Well done for getting this far! The final steps in this HowTo are simply inserting the FBX into Unity. This is very easy, but I will be presuming you have a bit of knowledge of Unity.

  1. Open Unity and start a new project. Import whichever packages you like, but I would suggest that you import at least the ones I have shown here – as they will be helpful in later HowTos.

    Creating a new Unity Project

  2. Now simply drag your newly created FBX into Unity.  If you have a large mesh the import will probably take quite a long time – for large meshes (greater than 65535 vertices) you will also need the latest version of Unity (>3.5.2) which will auto split the large mesh into separate meshes for you. Otherwise you will have to pre-split it within blender.
  3. Drag the newly imported FBX into your Editor View and you will see it appear – again you can zoom and pan around, etc. Before it is in the right place, however, you will need to make sure it it the correct size and orientation. First change the scale of the import from 0.01 to 1 – by adjusting the Mesh Scale Factor. Don’t forget to scroll down a little bit and click the apply button. After hitting apply you will likely have to wait a bit for Unity to make the adjustments.

## Stated task A
From the Unity import instructions, reproduce word for word the passage that begins at the words "2. Now simply" and stops after "it within blender.".
## Stated task B
Answer these questions using the Unity import instructions:
(i) After opening Unity, what should be started in the first step?
(ii) How many vertices must a mesh have to count as large?
(iii) To what value should the import scale be changed, and from what value?

## Provided data
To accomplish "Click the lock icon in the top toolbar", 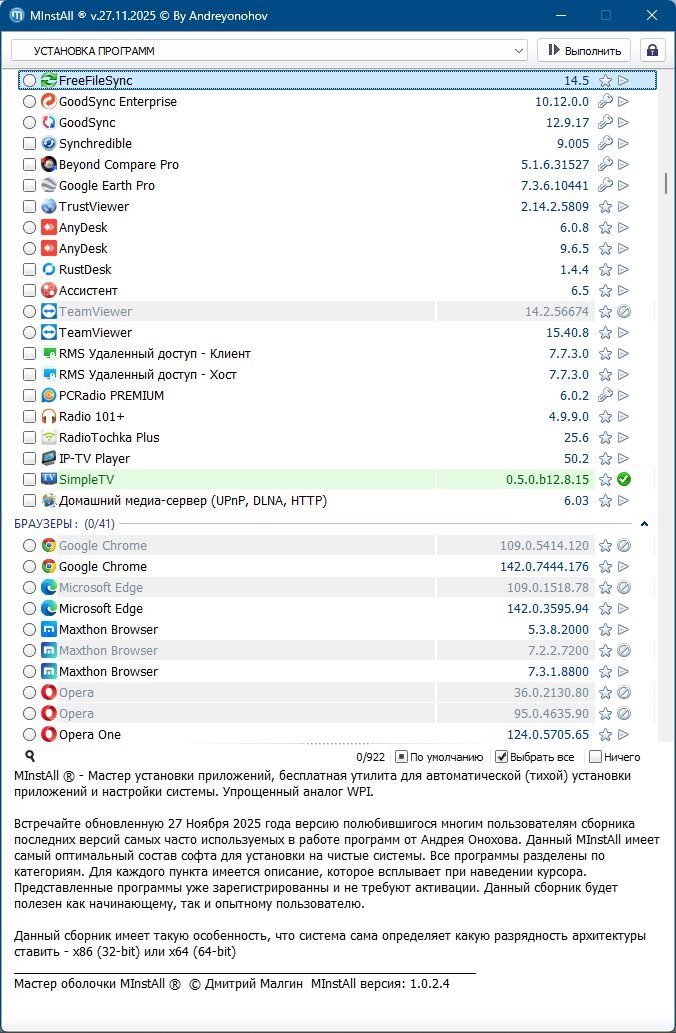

## Correct answer A
2. Now simply drag your newly created FBX into Unity.  If you have a large mesh the import will probably take quite a long time – for large meshes (greater than 65535 vertices) you will also need the latest version of Unity (>3.5.2) which will auto split the large mesh into separate meshes for you. Otherwise you will have to pre-split it within blender.

## Correct answer B
(i) A new project.
(ii) More than 65535 vertices.
(iii) To 1, from 0.01.